Source text:
I lost my job this week.
Despite the fact that the school where I work(ed), and the parents of my student all wanted me to stay, a lawyer for the district decided to act against the best interest of all of us by inserting a stooge in my position on one day’s notice. It’s a long story. I’m going to continue working with the school and the family, but in a more general way. And I start grad school in June, so at least there’s that.
It feels so weird. I have been Jordan’s aid since the third week of school. His parents hired me because (at the time) he was ineligible for special ed services, but he had a “running away outside” problem and needes someone nearby to chase after him. It wasn’t just running though he also had problems with: kicking, biting, reading, eating, shouting, bathrooms, hiding, and hitting. In those early months I had him in full body locks at least a couple of times a week. He was suspended from school twice. He’s in First Grade! I worked with him at home and all day every day at school. I was there through medication changes, behavior plans, eligibility meetings, and many many meltdowns. In the last couple of months he really started to turn around. He started on new meds, and I swear they are miracle pills. His behavior improved along with his appetite and his school work. Every day he did a little bit better, and I was so proud to see it all unfold.
Now suddenly, I’m out. And it feels so unfair. I was there through the toughest times, and now I don’t get to watch him succeed. Everyone’s hands are tied- I just got caught in the middle of this absurdist beaurocracy. But there was no closure. I’d become so attached to his whole class. I had no idea when I said goodbye to them on Tuesday that I wouldn’t be saying hello on Wednesday. The classroom teacher had to think on her feet, so she told them I’d found another job and I had to start right away. It feels so dishonest, but how else do you explain an upheaval like this to 22 7 year olds? I hope they don’t feel betrayed by me. I hope they miss me. Jordan told me they’re all working on an art project for me- goodbye cards or something. This makes me sad.
And Jordan… I don’t even know what to hope for. If the new aid doesn’t work out, then they’ll put me back in for the rest of the year. But I don’t want to hope he fails so that I can have my job back.
Sorry for such a downer of an entry. Hopefully the dust will settle soon and I’ll have better news. Luckily Jordan’s parents and teachers are supportive, and are committed to finding a new place for me. Keep your fingers crossed.

Supplied records:
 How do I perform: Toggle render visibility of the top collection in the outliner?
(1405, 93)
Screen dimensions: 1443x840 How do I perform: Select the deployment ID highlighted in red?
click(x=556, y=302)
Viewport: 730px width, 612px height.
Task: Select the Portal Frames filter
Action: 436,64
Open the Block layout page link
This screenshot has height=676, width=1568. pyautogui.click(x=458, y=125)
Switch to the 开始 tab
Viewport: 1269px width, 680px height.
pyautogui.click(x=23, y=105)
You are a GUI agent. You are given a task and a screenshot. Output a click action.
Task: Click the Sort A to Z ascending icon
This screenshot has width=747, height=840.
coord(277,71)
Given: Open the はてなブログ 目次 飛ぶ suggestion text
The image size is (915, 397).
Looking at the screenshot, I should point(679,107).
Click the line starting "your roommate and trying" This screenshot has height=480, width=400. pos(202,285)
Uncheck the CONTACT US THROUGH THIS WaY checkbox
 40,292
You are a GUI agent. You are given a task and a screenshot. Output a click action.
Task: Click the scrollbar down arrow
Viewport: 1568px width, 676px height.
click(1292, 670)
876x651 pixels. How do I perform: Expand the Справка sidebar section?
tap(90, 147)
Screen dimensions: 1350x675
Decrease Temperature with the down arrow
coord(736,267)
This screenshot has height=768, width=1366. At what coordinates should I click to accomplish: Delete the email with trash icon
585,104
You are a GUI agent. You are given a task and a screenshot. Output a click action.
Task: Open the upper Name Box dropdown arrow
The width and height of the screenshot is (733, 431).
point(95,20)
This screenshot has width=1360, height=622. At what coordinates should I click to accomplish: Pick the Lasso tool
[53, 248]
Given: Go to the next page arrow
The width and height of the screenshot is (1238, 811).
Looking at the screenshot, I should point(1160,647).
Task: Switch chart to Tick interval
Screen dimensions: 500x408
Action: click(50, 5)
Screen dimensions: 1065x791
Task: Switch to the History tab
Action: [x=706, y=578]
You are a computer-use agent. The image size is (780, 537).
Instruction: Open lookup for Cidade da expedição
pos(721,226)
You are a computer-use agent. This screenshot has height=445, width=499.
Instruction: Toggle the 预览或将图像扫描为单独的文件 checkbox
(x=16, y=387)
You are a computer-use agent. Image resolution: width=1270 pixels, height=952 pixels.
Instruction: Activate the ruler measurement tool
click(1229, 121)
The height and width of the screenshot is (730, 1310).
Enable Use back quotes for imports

List of tasks:
1. Answer these from the post:
(a) Since what point in the school year has the writer been Jordan's aid?
(b) In what month does the writer start grad school?
(c) How many children are in Jordan's class?
2. Could you rewrite the part of the post that begins at "Despite the fact" and stops after "least there’s that.", replacing "stooge" with "replacement"?

Solutions for each task:
1.
(a) Since the third week of school.
(b) June.
(c) 22.

2.
Despite the fact that the school where I work(ed), and the parents of my student all wanted me to stay, a lawyer for the district decided to act against the best interest of all of us by inserting a replacement in my position on one day’s notice. It’s a long story. I’m going to continue working with the school and the family, but in a more general way. And I start grad school in June, so at least there’s that.